▶ **About this exercise**:
Reproduce every record exactly as given.

▶ **Material to process**:
☆ ☆ ☆ ☆
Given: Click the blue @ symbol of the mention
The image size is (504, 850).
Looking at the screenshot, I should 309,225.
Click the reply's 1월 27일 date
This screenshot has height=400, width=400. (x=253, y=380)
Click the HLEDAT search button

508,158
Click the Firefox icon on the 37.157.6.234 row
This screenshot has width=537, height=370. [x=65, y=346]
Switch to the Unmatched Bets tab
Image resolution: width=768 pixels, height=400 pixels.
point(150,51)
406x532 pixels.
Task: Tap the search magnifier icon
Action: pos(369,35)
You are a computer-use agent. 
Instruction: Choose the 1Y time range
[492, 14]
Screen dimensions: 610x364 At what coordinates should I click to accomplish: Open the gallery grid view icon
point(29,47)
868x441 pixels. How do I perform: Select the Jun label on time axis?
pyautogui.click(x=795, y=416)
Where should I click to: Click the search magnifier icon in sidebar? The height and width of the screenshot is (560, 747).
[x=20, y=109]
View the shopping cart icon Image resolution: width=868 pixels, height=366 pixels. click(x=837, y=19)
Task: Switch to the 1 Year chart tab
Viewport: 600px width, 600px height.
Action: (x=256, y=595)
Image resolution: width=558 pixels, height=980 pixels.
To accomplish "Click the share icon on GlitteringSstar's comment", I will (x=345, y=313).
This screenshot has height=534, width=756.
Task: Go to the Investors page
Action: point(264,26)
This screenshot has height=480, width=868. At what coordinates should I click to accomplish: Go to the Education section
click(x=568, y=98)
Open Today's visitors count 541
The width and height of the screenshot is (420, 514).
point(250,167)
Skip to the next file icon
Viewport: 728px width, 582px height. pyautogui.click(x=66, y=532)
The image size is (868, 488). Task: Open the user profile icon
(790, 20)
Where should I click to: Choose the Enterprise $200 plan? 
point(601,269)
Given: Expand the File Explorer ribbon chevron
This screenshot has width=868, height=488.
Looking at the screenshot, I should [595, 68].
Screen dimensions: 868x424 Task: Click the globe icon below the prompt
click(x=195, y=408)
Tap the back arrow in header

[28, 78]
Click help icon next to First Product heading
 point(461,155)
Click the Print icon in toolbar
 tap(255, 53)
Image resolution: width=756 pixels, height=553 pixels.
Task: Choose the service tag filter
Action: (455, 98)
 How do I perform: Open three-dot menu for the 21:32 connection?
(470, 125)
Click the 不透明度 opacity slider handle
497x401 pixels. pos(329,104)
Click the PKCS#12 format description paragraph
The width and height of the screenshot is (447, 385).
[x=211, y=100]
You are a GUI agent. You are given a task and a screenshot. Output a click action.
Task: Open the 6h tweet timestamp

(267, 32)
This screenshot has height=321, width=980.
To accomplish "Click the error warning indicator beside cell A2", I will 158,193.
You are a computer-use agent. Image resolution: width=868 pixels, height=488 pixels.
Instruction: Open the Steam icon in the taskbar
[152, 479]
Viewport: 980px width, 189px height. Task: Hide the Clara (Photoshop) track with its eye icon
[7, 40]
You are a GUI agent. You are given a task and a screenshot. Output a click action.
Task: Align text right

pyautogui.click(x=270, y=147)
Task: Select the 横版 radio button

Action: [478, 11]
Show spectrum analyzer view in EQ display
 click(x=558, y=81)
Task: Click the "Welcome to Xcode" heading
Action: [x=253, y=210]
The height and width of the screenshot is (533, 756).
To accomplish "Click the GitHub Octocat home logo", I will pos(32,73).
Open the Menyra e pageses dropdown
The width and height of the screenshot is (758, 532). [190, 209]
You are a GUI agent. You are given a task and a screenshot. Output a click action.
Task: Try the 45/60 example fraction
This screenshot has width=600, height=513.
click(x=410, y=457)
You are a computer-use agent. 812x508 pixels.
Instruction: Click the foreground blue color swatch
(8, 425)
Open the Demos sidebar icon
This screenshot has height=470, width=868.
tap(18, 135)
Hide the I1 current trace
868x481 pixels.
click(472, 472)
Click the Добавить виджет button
☆ ☆ ☆ ☆
▶ **Finished exercise**:
Given: Click the blue @ symbol of the mention
The image size is (504, 850).
Looking at the screenshot, I should 309,225.
Click the reply's 1월 27일 date
This screenshot has height=400, width=400. (x=253, y=380)
Click the HLEDAT search button

508,158
Click the Firefox icon on the 37.157.6.234 row
This screenshot has width=537, height=370. [x=65, y=346]
Switch to the Unmatched Bets tab
Image resolution: width=768 pixels, height=400 pixels.
point(150,51)
406x532 pixels.
Task: Tap the search magnifier icon
Action: pos(369,35)
You are a computer-use agent. 
Instruction: Choose the 1Y time range
[492, 14]
Screen dimensions: 610x364 At what coordinates should I click to accomplish: Open the gallery grid view icon
point(29,47)
868x441 pixels. How do I perform: Select the Jun label on time axis?
pyautogui.click(x=795, y=416)
Where should I click to: Click the search magnifier icon in sidebar? The height and width of the screenshot is (560, 747).
[x=20, y=109]
View the shopping cart icon Image resolution: width=868 pixels, height=366 pixels. click(x=837, y=19)
Task: Switch to the 1 Year chart tab
Viewport: 600px width, 600px height.
Action: (x=256, y=595)
Image resolution: width=558 pixels, height=980 pixels.
To accomplish "Click the share icon on GlitteringSstar's comment", I will (x=345, y=313).
This screenshot has height=534, width=756.
Task: Go to the Investors page
Action: point(264,26)
This screenshot has height=480, width=868. At what coordinates should I click to accomplish: Go to the Education section
click(x=568, y=98)
Open Today's visitors count 541
The width and height of the screenshot is (420, 514).
point(250,167)
Skip to the next file icon
Viewport: 728px width, 582px height. pyautogui.click(x=66, y=532)
The image size is (868, 488). Task: Open the user profile icon
(790, 20)
Where should I click to: Choose the Enterprise $200 plan? 
point(601,269)
Given: Expand the File Explorer ribbon chevron
This screenshot has width=868, height=488.
Looking at the screenshot, I should [595, 68].
Screen dimensions: 868x424 Task: Click the globe icon below the prompt
click(x=195, y=408)
Tap the back arrow in header

[28, 78]
Click help icon next to First Product heading
 point(461,155)
Click the Print icon in toolbar
 tap(255, 53)
Image resolution: width=756 pixels, height=553 pixels.
Task: Choose the service tag filter
Action: (455, 98)
 How do I perform: Open three-dot menu for the 21:32 connection?
(470, 125)
Click the 不透明度 opacity slider handle
497x401 pixels. pos(329,104)
Click the PKCS#12 format description paragraph
The width and height of the screenshot is (447, 385).
[x=211, y=100]
You are a GUI agent. You are given a task and a screenshot. Output a click action.
Task: Open the 6h tweet timestamp

(267, 32)
This screenshot has height=321, width=980.
To accomplish "Click the error warning indicator beside cell A2", I will 158,193.
You are a computer-use agent. Image resolution: width=868 pixels, height=488 pixels.
Instruction: Open the Steam icon in the taskbar
[152, 479]
Viewport: 980px width, 189px height. Task: Hide the Clara (Photoshop) track with its eye icon
[7, 40]
You are a GUI agent. You are given a task and a screenshot. Output a click action.
Task: Align text right

pyautogui.click(x=270, y=147)
Task: Select the 横版 radio button

Action: [478, 11]
Show spectrum analyzer view in EQ display
 click(x=558, y=81)
Task: Click the "Welcome to Xcode" heading
Action: [x=253, y=210]
The height and width of the screenshot is (533, 756).
To accomplish "Click the GitHub Octocat home logo", I will pos(32,73).
Open the Menyra e pageses dropdown
The width and height of the screenshot is (758, 532). [190, 209]
You are a GUI agent. You are given a task and a screenshot. Output a click action.
Task: Try the 45/60 example fraction
This screenshot has width=600, height=513.
click(x=410, y=457)
You are a computer-use agent. 812x508 pixels.
Instruction: Click the foreground blue color swatch
(8, 425)
Open the Demos sidebar icon
This screenshot has height=470, width=868.
tap(18, 135)
Hide the I1 current trace
868x481 pixels.
click(472, 472)
Click the Добавить виджет button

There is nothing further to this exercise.